La guerre et le Québec

Joe Clark : Pas de conscription

Joe Clark : Pas de conscription

Pas de conscription, dit Joe Clark

Peu importe la durée ou l’ampleur des hostilités au Moyen-Orient, le Canada n’aura pas recours à la conscription et ne déploiera pas son infanterie dans la région du Golfe, a affirmé hier (le 21 janvier 1991) le ministre des Affaires extérieures, M. Joe Clark.

« Il n’y aucune circonstance où le gouvernement pourrait avoir recours à la conscription », a tit M. Clark devant le comité permanent des Affaires extérieures des Communes.

Devant les journalistes, le ministre Clark a ajouté que la durée de la guerre ou l’ampleur des hostilités ne pourraient influencer la décision du gouvernement de ne pas recourir à l’enrôlement obligatoire.
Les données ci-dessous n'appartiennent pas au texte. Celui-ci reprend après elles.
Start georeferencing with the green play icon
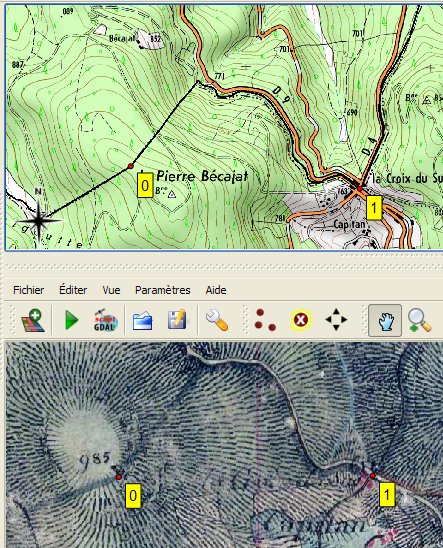[72, 320]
Le ministre de la Défense nationale, Bill McKnight, avait laissé entendre la semaine dernière que le Canada n’aurait pas recours à la conscription mais c’était la première fois hier que le gouvernement se prononçait aussi clairement sur le sujet.

Le Canada compte quelque 87800 militaires dans ses forces régulières et environ 40000 réservistes. Jusqu’à présent, 1830 militaires ont été dépêchés dans la région du golfe Persique, dont 21 volontaires de la réserve.

Ottawa exclut aussi toute participation aux hostilités de son infanterie, car les troupes terrestres des Forces canadiennes n’ont pas été entraînées pour combattre dans le désert, dit M. Clark.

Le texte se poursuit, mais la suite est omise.